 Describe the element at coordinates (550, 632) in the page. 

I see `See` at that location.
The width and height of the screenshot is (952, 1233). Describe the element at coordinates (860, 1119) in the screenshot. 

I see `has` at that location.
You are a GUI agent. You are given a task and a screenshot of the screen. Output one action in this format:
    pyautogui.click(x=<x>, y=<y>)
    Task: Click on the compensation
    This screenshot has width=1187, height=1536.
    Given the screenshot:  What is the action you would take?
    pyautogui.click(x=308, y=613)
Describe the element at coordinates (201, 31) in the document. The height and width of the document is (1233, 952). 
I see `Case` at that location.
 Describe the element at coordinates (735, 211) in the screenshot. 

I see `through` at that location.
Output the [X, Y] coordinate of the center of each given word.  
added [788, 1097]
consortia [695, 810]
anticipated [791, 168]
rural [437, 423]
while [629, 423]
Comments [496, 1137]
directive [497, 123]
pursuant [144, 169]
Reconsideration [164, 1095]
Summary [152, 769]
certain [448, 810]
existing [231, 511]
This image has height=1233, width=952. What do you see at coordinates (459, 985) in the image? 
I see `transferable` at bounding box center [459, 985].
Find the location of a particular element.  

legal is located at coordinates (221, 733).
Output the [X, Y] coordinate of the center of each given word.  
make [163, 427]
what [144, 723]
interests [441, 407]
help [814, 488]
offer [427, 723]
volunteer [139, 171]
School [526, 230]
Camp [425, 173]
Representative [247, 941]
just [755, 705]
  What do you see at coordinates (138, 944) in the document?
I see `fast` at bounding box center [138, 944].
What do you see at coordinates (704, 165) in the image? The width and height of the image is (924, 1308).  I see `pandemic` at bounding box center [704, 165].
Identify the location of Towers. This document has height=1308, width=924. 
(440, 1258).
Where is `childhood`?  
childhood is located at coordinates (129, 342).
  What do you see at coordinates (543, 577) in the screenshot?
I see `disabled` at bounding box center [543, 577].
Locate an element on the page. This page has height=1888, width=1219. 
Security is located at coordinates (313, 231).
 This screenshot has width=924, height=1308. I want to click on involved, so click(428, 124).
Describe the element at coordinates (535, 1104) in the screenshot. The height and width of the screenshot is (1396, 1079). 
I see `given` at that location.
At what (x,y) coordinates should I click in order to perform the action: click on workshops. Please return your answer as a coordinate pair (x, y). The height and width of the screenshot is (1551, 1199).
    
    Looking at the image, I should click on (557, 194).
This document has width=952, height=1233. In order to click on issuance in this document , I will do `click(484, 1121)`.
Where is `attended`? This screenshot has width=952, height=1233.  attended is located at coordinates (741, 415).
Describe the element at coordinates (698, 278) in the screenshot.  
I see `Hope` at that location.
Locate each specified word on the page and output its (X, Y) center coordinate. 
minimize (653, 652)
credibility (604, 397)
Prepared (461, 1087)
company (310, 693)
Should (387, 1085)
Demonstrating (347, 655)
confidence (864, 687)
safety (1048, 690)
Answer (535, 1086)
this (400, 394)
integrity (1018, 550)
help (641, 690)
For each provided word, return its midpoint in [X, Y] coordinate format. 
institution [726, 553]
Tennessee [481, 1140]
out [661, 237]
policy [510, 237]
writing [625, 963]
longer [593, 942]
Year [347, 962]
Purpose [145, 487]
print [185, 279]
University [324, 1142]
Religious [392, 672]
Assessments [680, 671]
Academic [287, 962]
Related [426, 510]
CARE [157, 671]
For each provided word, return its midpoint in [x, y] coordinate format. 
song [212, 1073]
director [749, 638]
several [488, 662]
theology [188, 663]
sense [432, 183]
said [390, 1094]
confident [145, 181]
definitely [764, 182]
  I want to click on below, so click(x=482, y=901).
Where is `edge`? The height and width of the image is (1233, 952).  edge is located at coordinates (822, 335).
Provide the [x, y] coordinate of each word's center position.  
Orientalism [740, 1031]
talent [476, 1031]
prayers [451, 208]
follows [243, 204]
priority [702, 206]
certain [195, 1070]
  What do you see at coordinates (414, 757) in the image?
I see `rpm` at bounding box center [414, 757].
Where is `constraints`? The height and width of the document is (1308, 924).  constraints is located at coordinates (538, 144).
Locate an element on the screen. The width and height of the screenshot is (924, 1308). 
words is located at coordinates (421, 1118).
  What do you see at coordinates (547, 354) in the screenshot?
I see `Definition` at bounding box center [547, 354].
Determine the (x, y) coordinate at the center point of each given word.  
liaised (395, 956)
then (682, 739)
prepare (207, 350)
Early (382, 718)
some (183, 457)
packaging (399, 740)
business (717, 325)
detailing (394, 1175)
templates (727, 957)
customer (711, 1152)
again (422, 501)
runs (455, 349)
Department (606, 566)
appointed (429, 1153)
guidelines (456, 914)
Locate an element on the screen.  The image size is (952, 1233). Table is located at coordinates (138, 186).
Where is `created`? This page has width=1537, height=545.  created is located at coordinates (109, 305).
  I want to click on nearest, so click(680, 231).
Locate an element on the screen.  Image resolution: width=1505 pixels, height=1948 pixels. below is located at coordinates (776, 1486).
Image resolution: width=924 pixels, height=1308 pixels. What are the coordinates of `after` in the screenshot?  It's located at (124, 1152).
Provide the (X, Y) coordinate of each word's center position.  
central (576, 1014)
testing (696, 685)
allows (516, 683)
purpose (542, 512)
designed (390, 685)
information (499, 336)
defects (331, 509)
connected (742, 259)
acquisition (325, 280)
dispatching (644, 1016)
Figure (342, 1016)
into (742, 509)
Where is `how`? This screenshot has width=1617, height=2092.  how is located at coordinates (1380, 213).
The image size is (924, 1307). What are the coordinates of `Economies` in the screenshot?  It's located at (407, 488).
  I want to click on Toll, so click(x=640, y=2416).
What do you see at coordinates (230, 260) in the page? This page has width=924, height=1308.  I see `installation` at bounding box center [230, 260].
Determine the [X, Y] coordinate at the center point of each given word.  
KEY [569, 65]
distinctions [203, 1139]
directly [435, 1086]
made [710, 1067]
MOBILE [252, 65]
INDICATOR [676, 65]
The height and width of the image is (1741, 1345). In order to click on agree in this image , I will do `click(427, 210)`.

_WORK TO COMPLETE_
Please tally the lines in the rows above that contain the string "provided", with case counting, and give only the number.

_EXPECTED OUTPUT_
2